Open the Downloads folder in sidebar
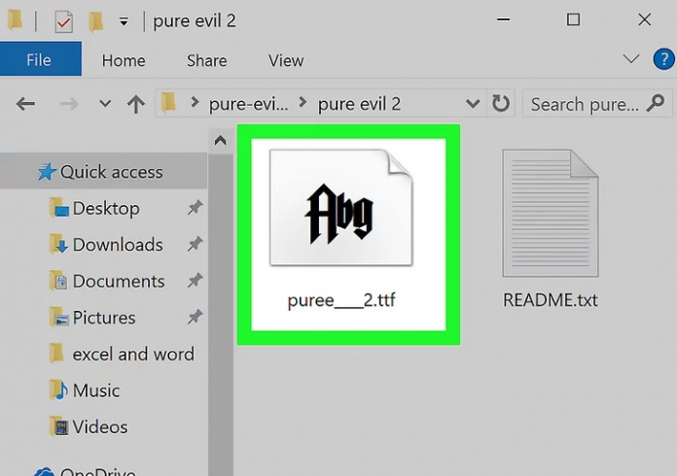pyautogui.click(x=117, y=245)
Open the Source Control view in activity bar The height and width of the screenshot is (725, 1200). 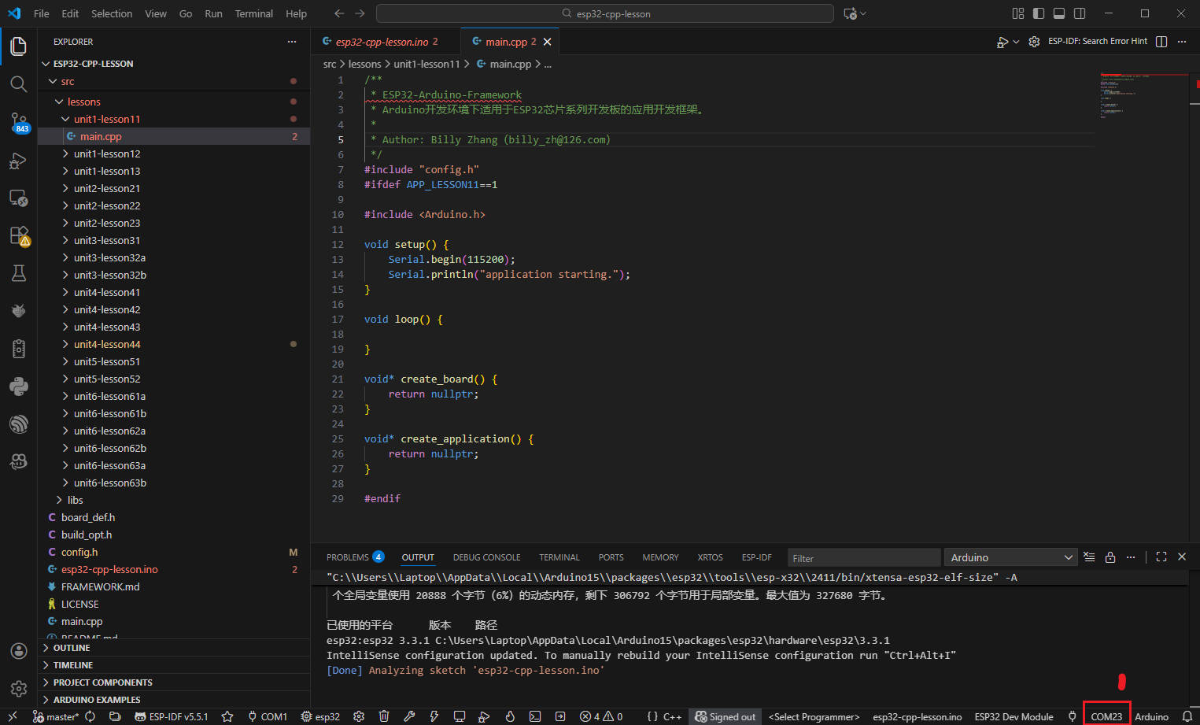pyautogui.click(x=18, y=122)
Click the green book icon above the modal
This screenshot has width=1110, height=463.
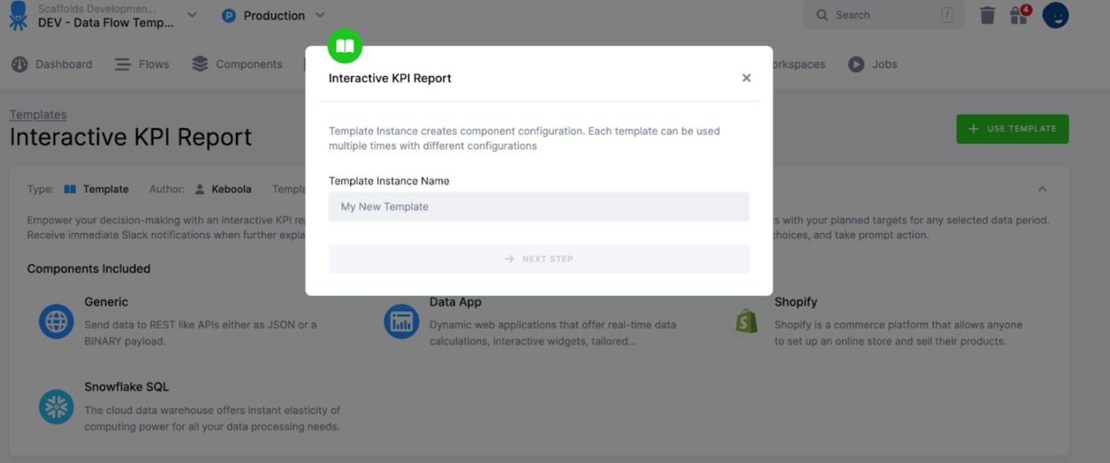pyautogui.click(x=345, y=46)
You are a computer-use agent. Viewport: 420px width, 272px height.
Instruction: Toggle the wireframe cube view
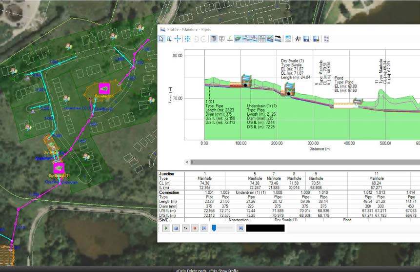221,39
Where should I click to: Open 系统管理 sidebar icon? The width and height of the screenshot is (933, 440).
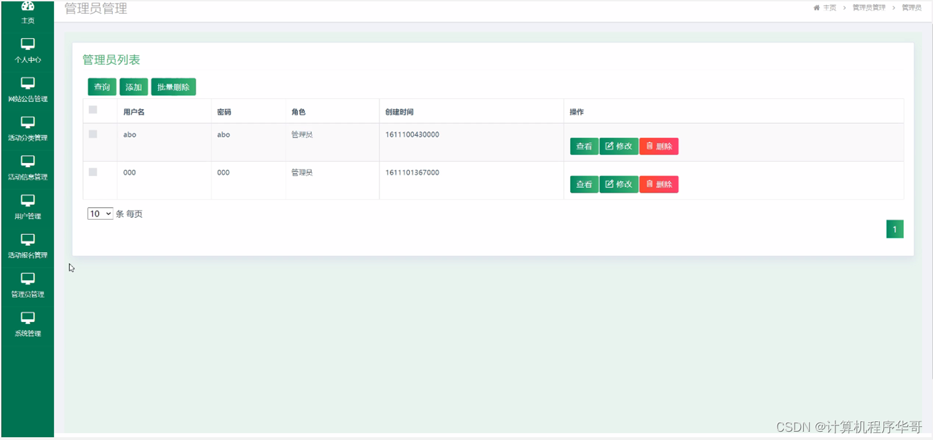pyautogui.click(x=28, y=318)
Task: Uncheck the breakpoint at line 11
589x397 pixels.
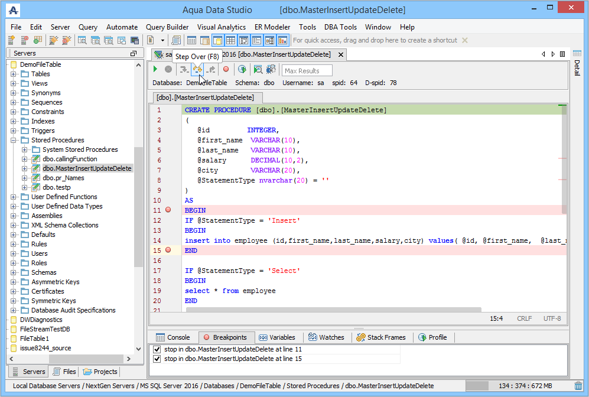Action: (157, 349)
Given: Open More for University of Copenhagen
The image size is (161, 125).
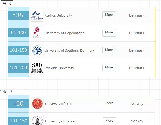Looking at the screenshot, I should coord(109,33).
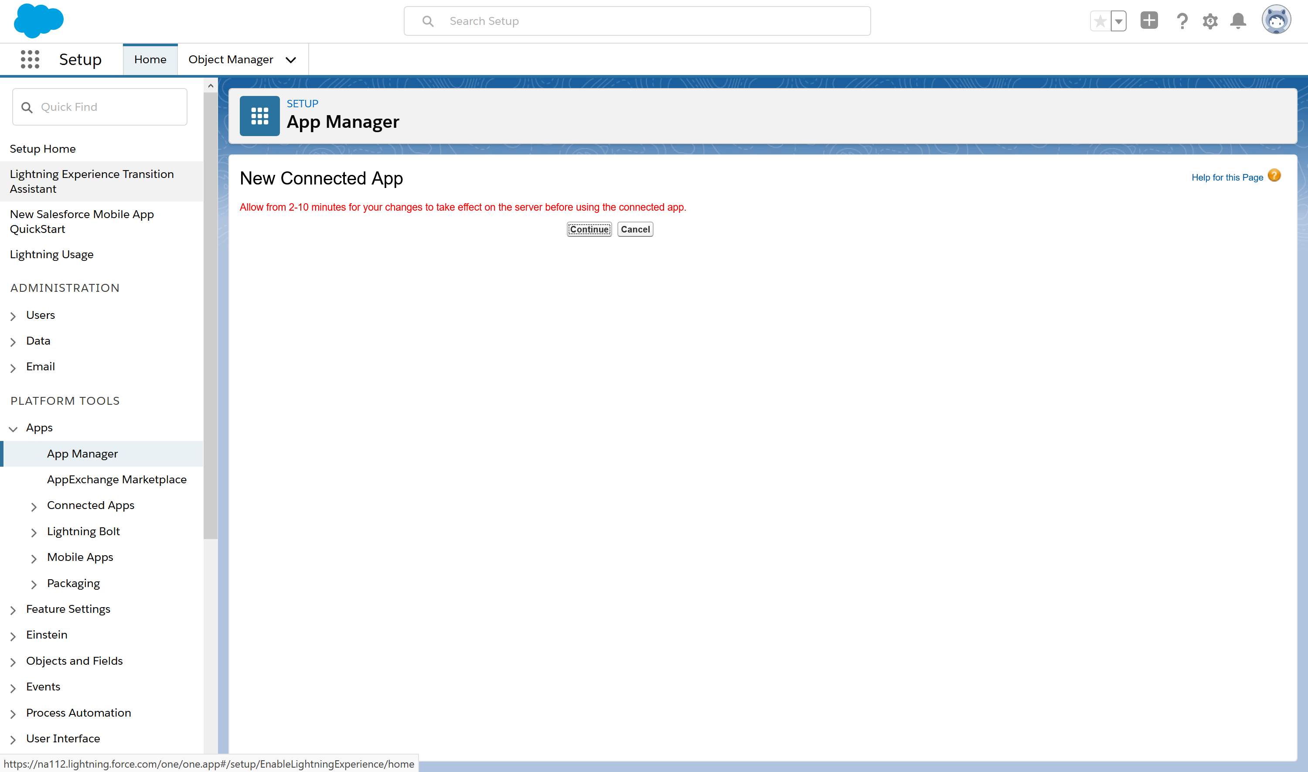
Task: Expand the Connected Apps tree item
Action: click(x=34, y=506)
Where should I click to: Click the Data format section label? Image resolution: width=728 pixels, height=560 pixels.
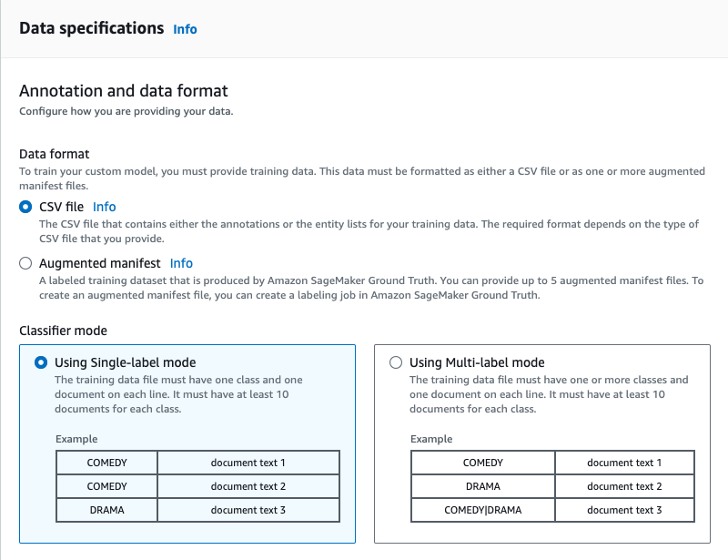[55, 154]
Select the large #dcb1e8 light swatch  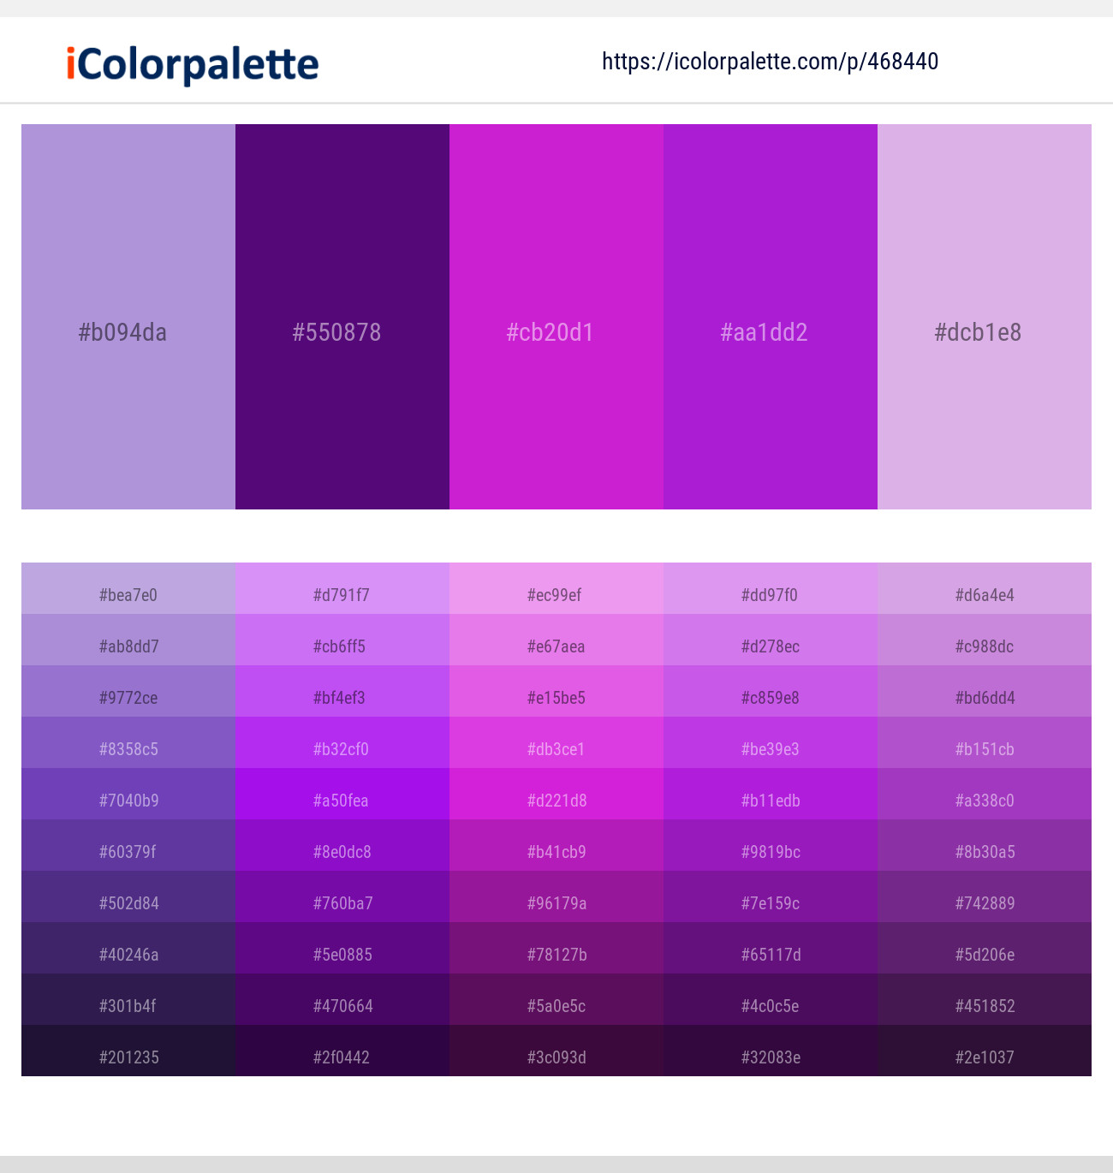(x=985, y=317)
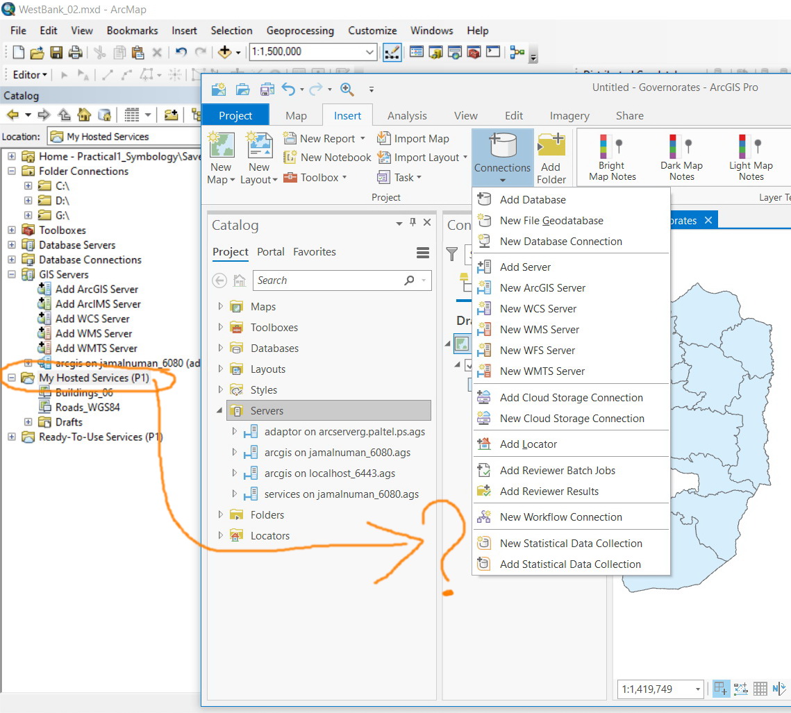Collapse the My Hosted Services tree node
Viewport: 791px width, 713px height.
[x=12, y=378]
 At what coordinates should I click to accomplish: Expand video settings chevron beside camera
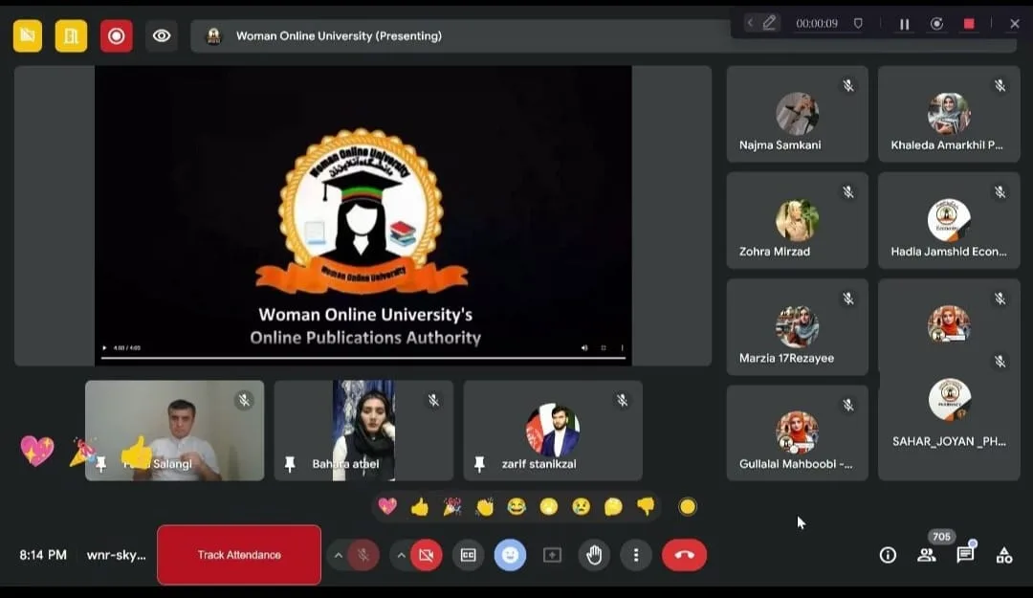point(401,555)
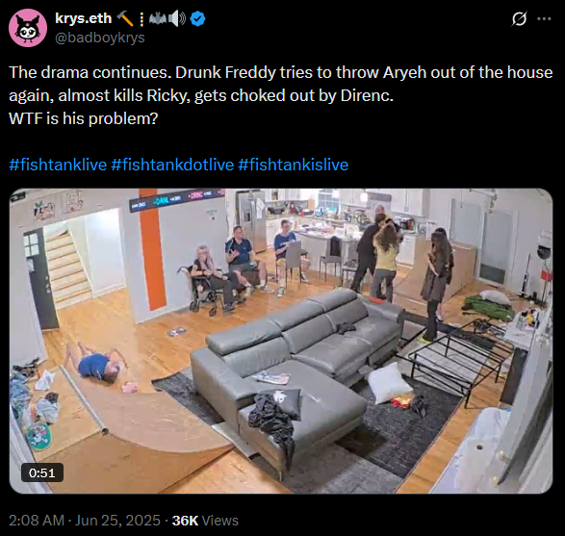Image resolution: width=565 pixels, height=536 pixels.
Task: Click the blue verified badge
Action: 197,18
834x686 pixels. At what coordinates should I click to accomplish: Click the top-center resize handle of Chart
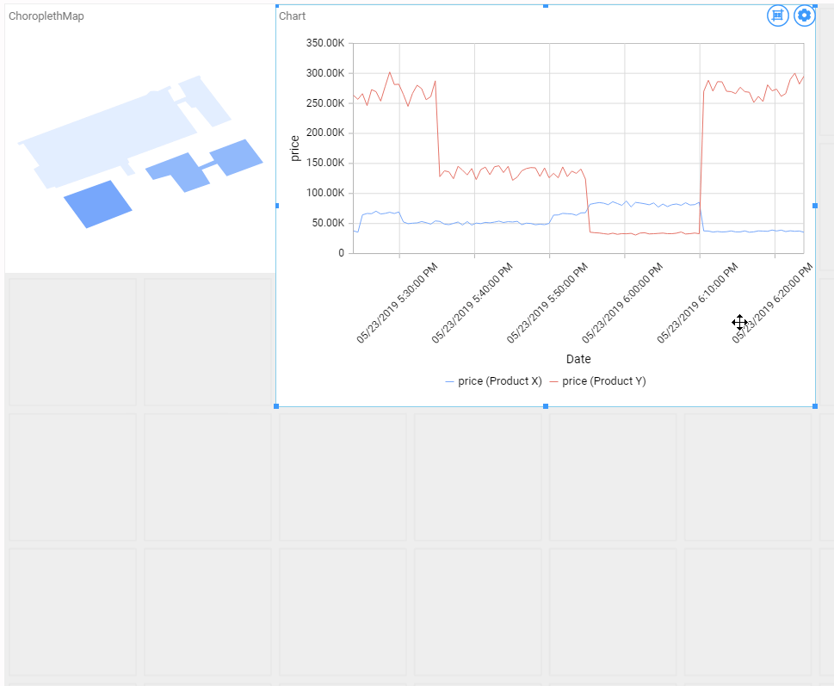pos(545,6)
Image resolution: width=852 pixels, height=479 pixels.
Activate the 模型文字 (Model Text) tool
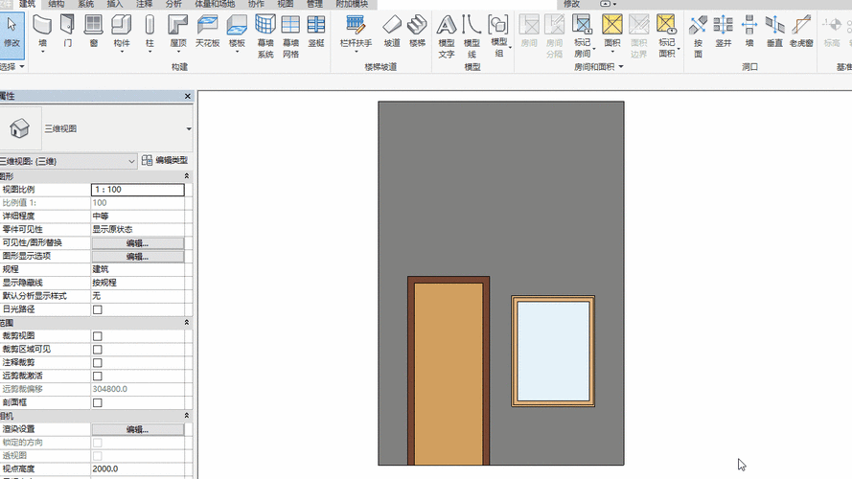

───

Echo the part of the items that opens with the line containing "You are a computer-use" and closes with the line containing "Action: click(x=34, y=506)", including both of those lines. Leave the pictures out of your answer.

▶ _Written answer_
You are a computer-use agent. Viewport: 420px width, 272px height.
Instruction: Toggle the wireframe cube view
221,39
Where should I click to: Open 系统管理 sidebar icon? The width and height of the screenshot is (933, 440).
pyautogui.click(x=28, y=318)
Task: Uncheck the breakpoint at line 11
589x397 pixels.
Action: (157, 349)
Given: Open More for University of Copenhagen
The image size is (161, 125).
Looking at the screenshot, I should coord(109,33).
Task: Expand the Connected Apps tree item
Action: click(x=34, y=506)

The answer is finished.